Top of Stored data

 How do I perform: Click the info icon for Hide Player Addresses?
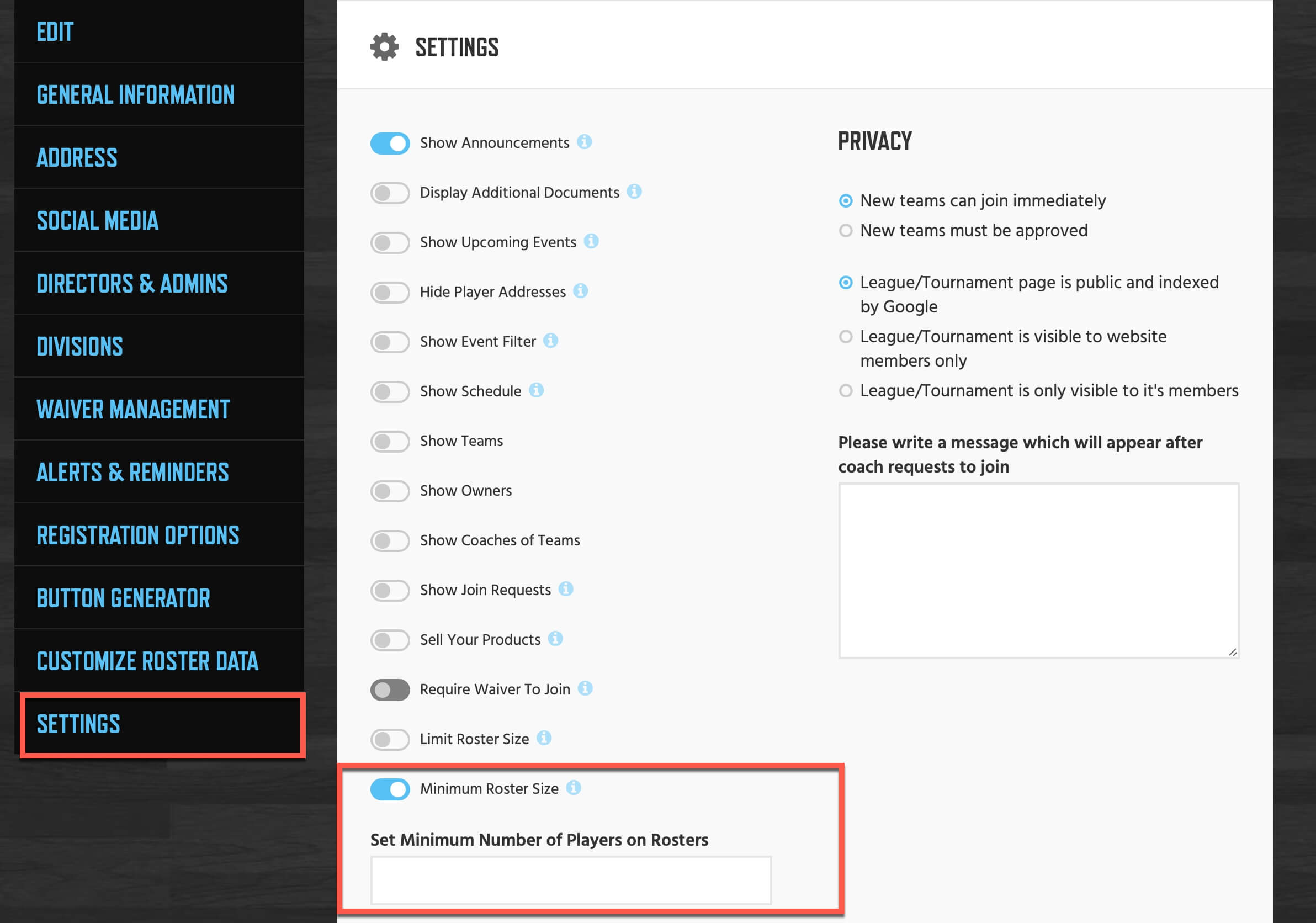pyautogui.click(x=580, y=291)
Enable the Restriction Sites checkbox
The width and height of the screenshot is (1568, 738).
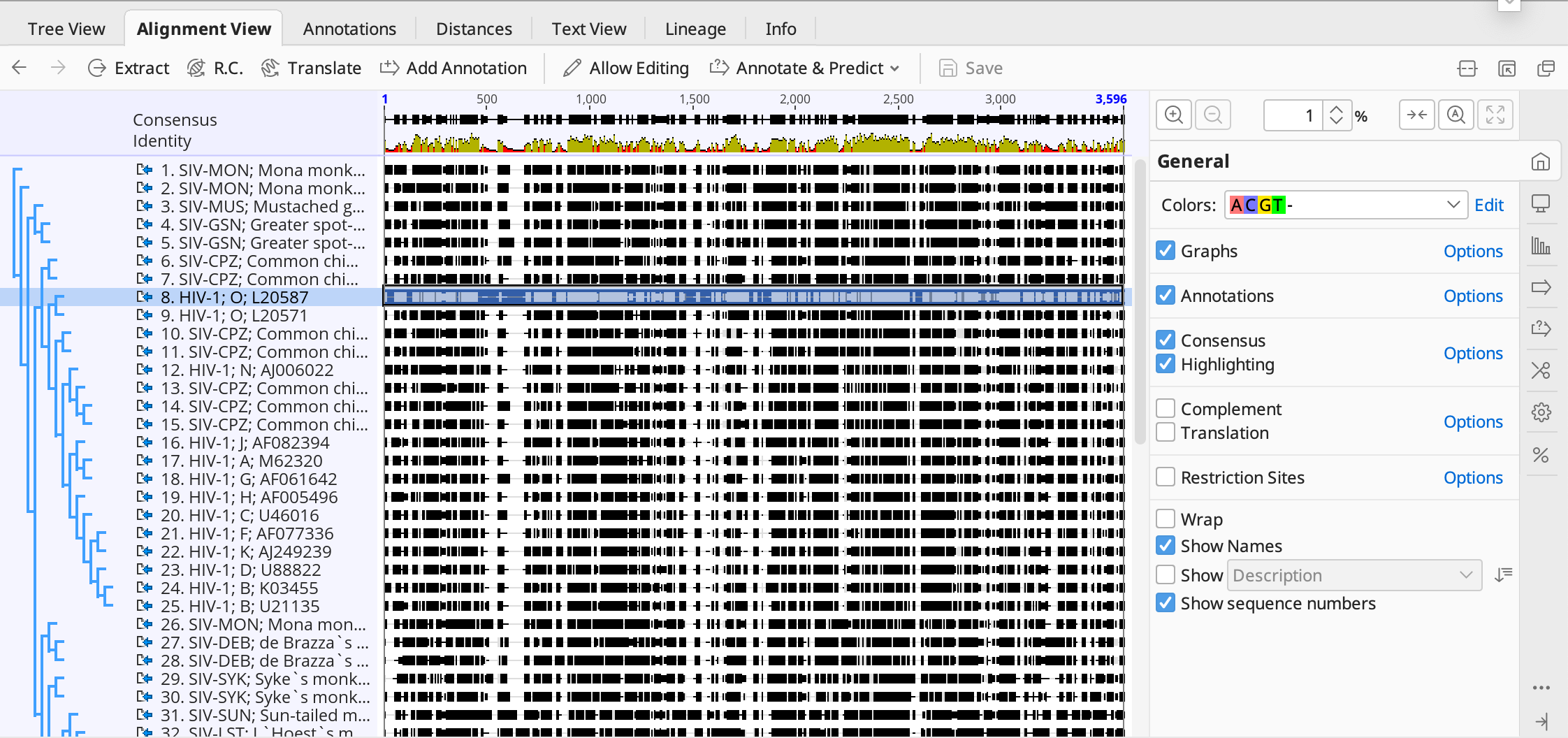(1166, 477)
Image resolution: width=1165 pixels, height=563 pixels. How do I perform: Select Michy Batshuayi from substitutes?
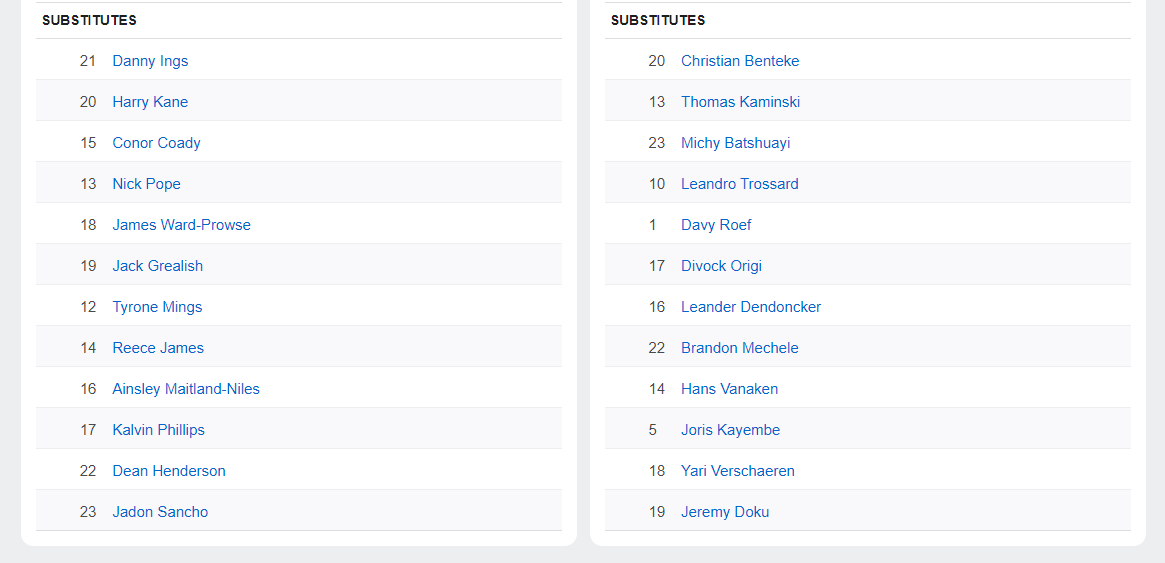tap(735, 143)
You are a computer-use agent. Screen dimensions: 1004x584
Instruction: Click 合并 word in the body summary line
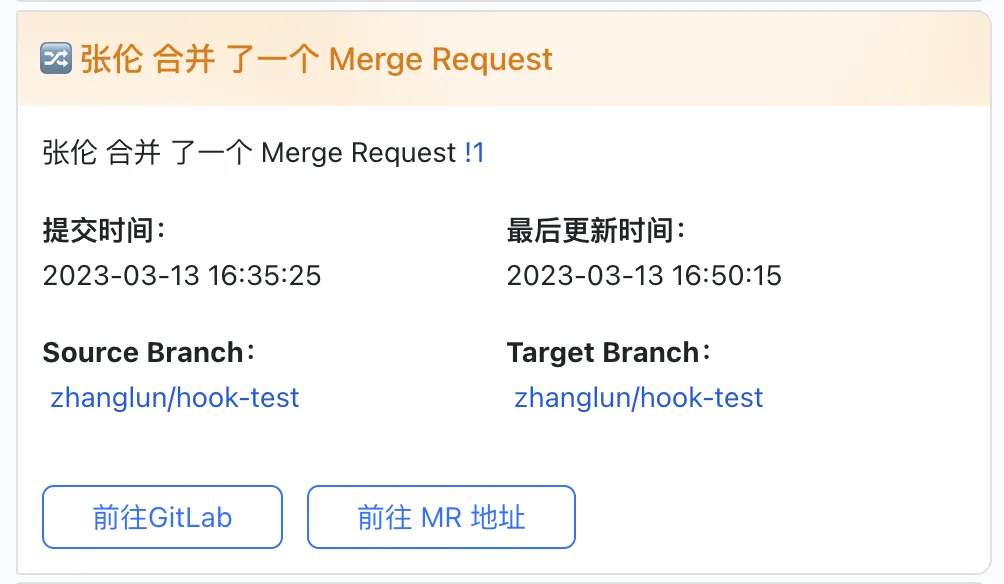[133, 153]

Bottom of Stored data

_Assignment_
What's needed is every line above, retyped exactly and free of pictures.

_Output below_
 How do I perform: Click the info icon for Hide Player Addresses?
pyautogui.click(x=580, y=291)
Enable the Restriction Sites checkbox
The width and height of the screenshot is (1568, 738).
(1166, 477)
Image resolution: width=1165 pixels, height=563 pixels. How do I perform: Select Michy Batshuayi from substitutes?
tap(735, 143)
You are a computer-use agent. Screen dimensions: 1004x584
Instruction: Click 合并 word in the body summary line
[133, 153]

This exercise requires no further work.